Julie Sapper, a certified running coach from Rockville, spent months training 35 runners for what was supposed to be their target race, an event where they could potentially run their personal best in a 5K and 15K at National Harbor in Oxon Hill last weekend.
Instead, Sapper said her group ran on a crowded, narrow course filled with rocks and seashells, breathing exhaust fumes and skirting dump trucks. Some walked the first mile because of the chaotic course, leaving little chance of running their best. To cap it off, she said, the participants were misdirected by the biker leading off the race, forcing runners off course.
In other words, the Hot Chocolate RAM Racing 5k/15k run last weekend was a hot mess.
That’s the way the participants, nearby residents and even the organizers described the event that drew 20,000 runners and caused mass confusion and huge traffic backups.
“It was like watching a train wreck,” Sapper said. “I’ve have never seen anything like this in my 15 years of running.”
The race has led to a flurry of angry postings on RAM Racing’s Facebook page, a petition calling for refunds for the $65 and $45 entry fees and a letter from a homeowners association to county officials arguing that some residents were “held hostage for 3 hours” while runners ran the course past their development.
Steve Ginsburg, the owner of Chicago-based RAM Racing, issued an apology to participants on RAM’s Facebook page. In large part, he blamed auto accidents that caused “insane traffic” and “a terrible choice of venue,” that could not accommodate parking 5,000 cars in a short period of time.
“[It] was a nightmare for us, to say the least,” Ginsburg wrote. “I am sorry from the bottom of my heart!”
It wasn’t enough for Sapper, or some of the other runners, who have called the race a disaster.
“They seemed to blame everyone but their own fanny,” she said.
Angela Washington, a member of the board of directors at Brookside Condominiums, said her “girls day out” was put on hold because of the race. When she reached the gate of her complex, there were nearly 50 cars waiting to exit. “You could see the smoke coming out of their ears,” Washington said of the angry residents.
Prince George’s County Assistant Police Chief Kevin Davis said Ginsburg’s blame is misdirected. RAM Racing officials say a police officer blocked a road and forced the participants to run on the bike path, a narrower course.
“I dispute that claim,” Davis said. “They overbooked the race.”
Scott Peterson, a spokesman for County Executive Rushern L. Baker III, said “the administration has full faith that all departments did what they were contracted and assigned to do.” Peterson noted that the county has hosted many large events at FedEx Field, the University of Maryland and routinely at National Harbor.
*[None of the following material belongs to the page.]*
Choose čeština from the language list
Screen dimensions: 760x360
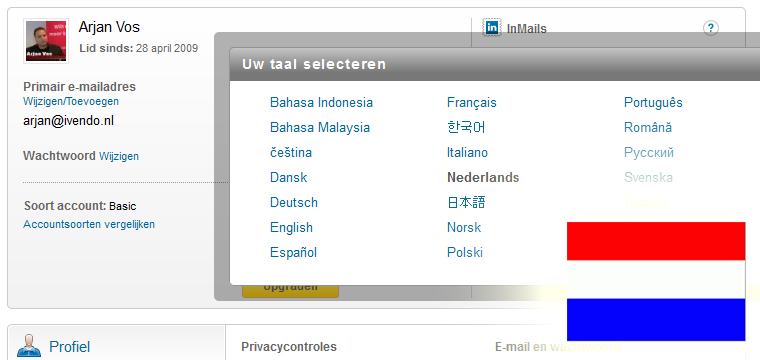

Rocell Viniard, director of marketing for National Harbor, said there were no problems with parking. “At no time was it a delay in parking the cars; it was more the way the cars came into the project from the variety of highways,” she said.
Meanwhile, Davis said participants will not have to deal with RAM Racing in Prince George’s again.
“Prince George’s County has no intention of allowing RAM Racing to conduct any future events in [the county],” he said.